Stored items from a collection
[Start of Attachment]
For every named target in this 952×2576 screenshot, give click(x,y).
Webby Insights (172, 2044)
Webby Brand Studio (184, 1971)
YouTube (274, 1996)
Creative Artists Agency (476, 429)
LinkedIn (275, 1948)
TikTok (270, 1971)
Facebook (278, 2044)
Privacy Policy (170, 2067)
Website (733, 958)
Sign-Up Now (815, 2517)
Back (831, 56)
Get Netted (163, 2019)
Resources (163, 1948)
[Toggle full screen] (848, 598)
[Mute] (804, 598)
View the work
[End of Attachment]
§ **WORK INSTRUCTIONS**
Print the line containing "Creative Artists Agency (476, 429)", then every line after it through the last line of the records, each exactly as written; nothing else belongs in the answer.

§ **EXPECTED ANSWER**
Creative Artists Agency (476, 429)
LinkedIn (275, 1948)
TikTok (270, 1971)
Facebook (278, 2044)
Privacy Policy (170, 2067)
Website (733, 958)
Sign-Up Now (815, 2517)
Back (831, 56)
Get Netted (163, 2019)
Resources (163, 1948)
[Toggle full screen] (848, 598)
[Mute] (804, 598)
View the work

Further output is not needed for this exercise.